While cavalrymen (men on horseback) carried sabers, other ranks were known to have utilized different edged weapons. Artillerymen (operating large weapons such as canon) for example carried a short sword used mainly for swiping at charging cavalrymen. The sword’s shape itself resembled that of an ancient Roman gladius. Another popular and overlooked edged weapon of the era was the knife. Many knives carried by soldiers were mass produced by armories such as the Confederate States Armory in Kenansville, North Carolina. However, even more knives were made in small scale blacksmith shops up and down the east coast. Interestingly, at the beginning of the war when more sophisticated weapons were not readily available, soldiers were sometimes equipped with medieval style lances and pikes which were quickly replaced as supplies grew.

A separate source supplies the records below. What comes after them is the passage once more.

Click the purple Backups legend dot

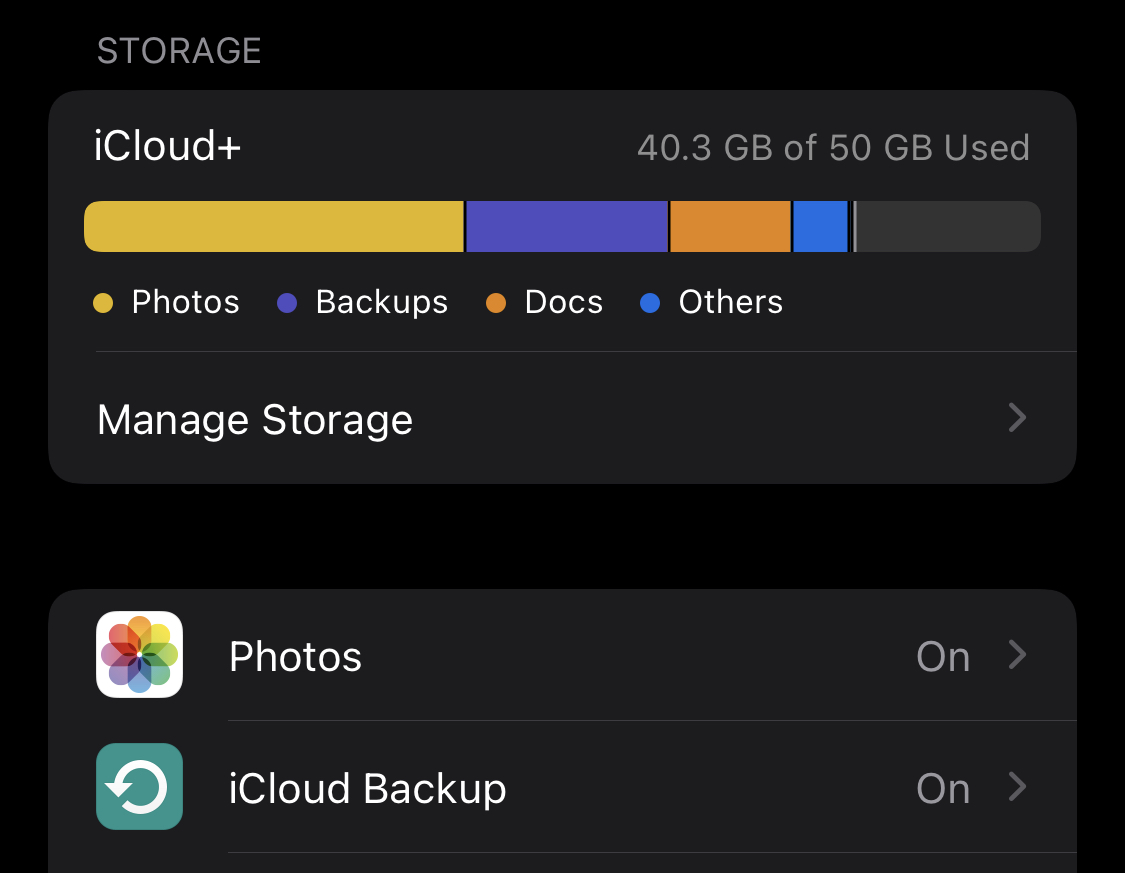(x=287, y=303)

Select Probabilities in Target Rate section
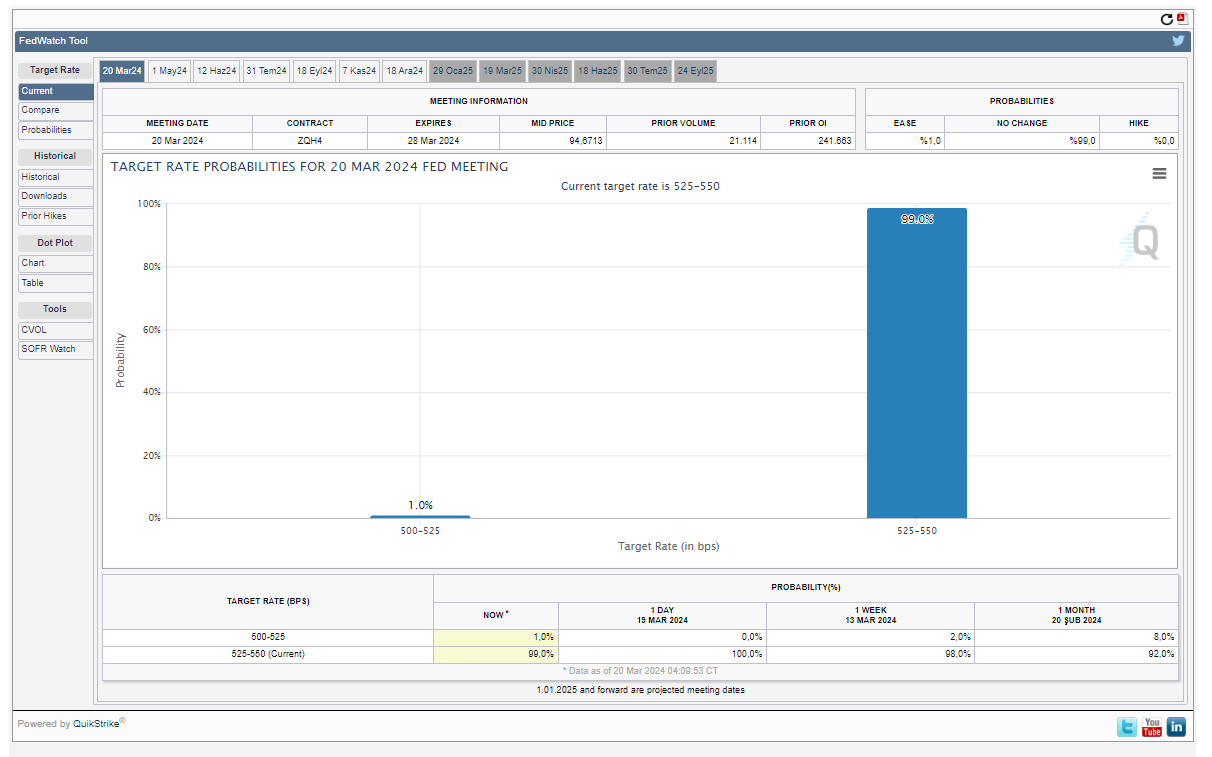(55, 130)
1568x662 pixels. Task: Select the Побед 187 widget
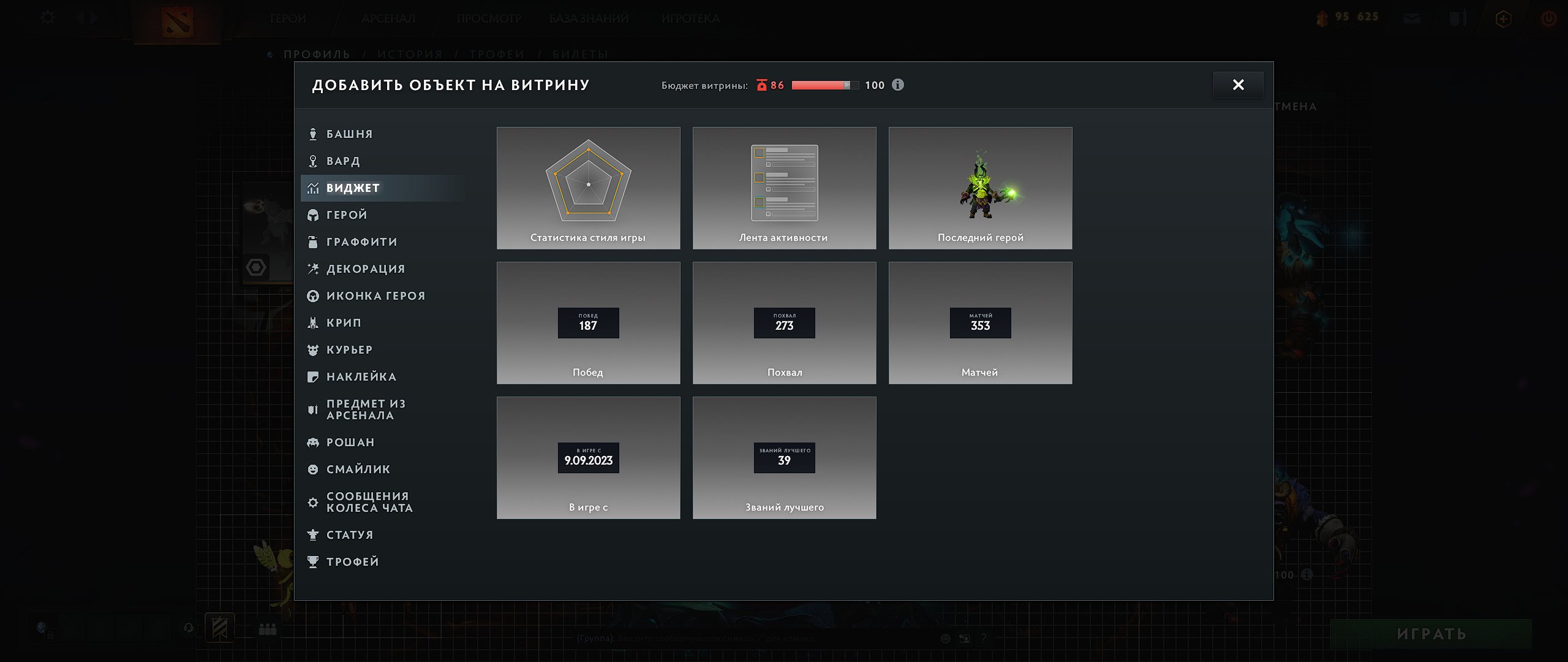point(589,323)
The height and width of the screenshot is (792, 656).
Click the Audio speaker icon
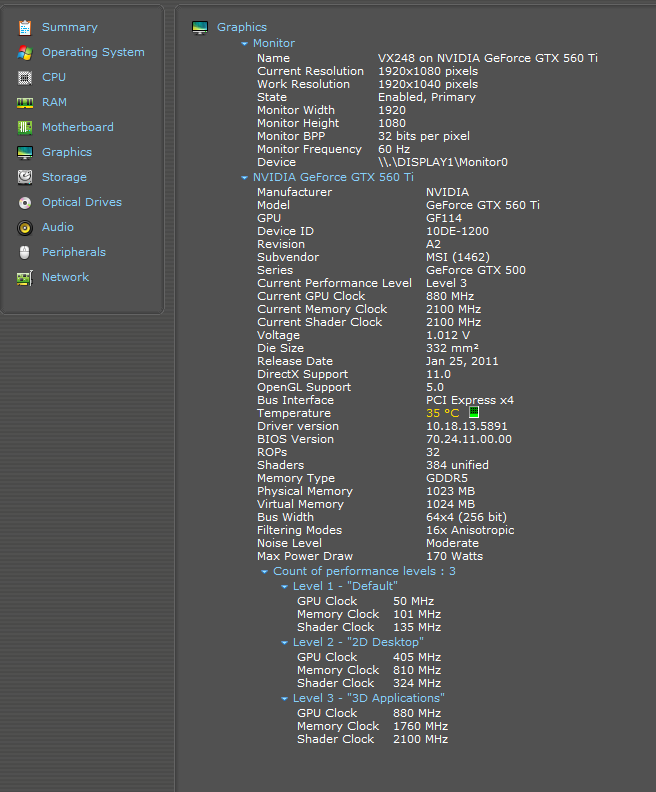tap(24, 227)
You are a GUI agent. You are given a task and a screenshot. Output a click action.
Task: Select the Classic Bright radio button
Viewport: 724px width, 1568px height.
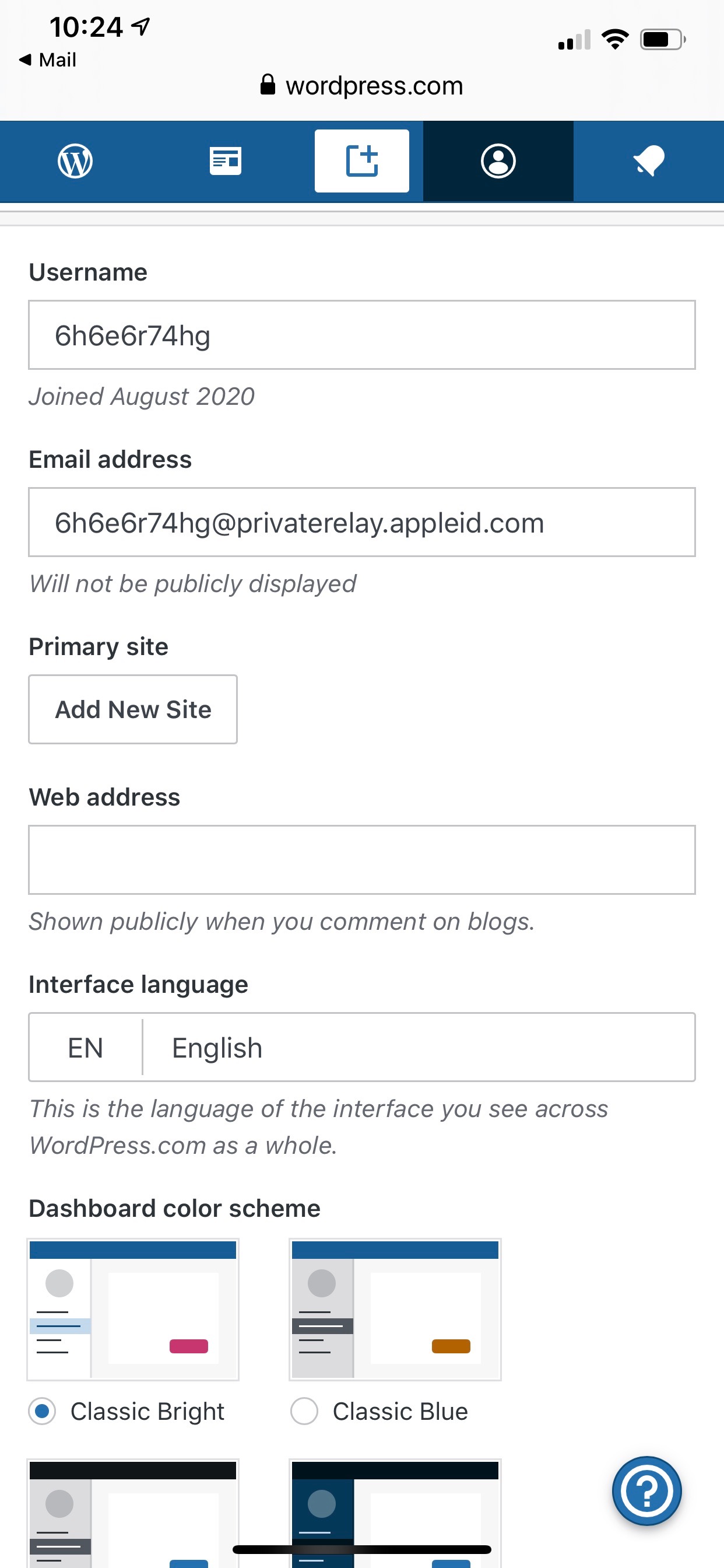click(x=43, y=1411)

Bladed weapons are useful, but they were no match for the state of the art small arms (revolvers and rifles) being developed at the time. Old flintlock style rifles and pistols ensured that a soldier could only fire once every minute or so. The creation of percussion cap systems ushered in a new wave of rifles and revolvers with increased rates of fire. Accuracy was soon increased with the introduction of the French Minié ball bullet, with its cylindrical body, rounded tip, and hollow bottom, replacing the extremely inaccurate ball style bullet. At the onset of the Civil War, both sides were forced to purchase large numbers of ineffective weapons from Europe so they could at least put a gun in a majority of their soldiers' hands. As the war progressed, so did weapons manufacturing and technology within the States.
Rifles were the most common and most accurate of the small arms at the time. Five types of rifles were developed for the war: rifles, short rifles, repeating rifles, rifle muskets, and cavalry carbines. Each type was built for a specific purpose and was meant to be used by a specific person. Short rifles and cavalry carbines are very close to the same gun and were used by close-quarters fighters where a long barrel was inefficient. Cavalry carbines were simply short rifles designed to be used on horseback. Even with advancements in firing mechanisms, the average soldier was still confined to shooting two to three rounds per minute in often strict formation. With the invention of the repeating rifle, the traditional firing routine was no longer effective. Rifles like the Spencer rifle could contain a large number of self-contained rounds, increasing the firing rate of the rifle and protecting the rounds from the elements. By the end of the war, rifle and optics technology had progressed so far that it was possible to possess a rifle capable of accurate fire up to 1000 yards.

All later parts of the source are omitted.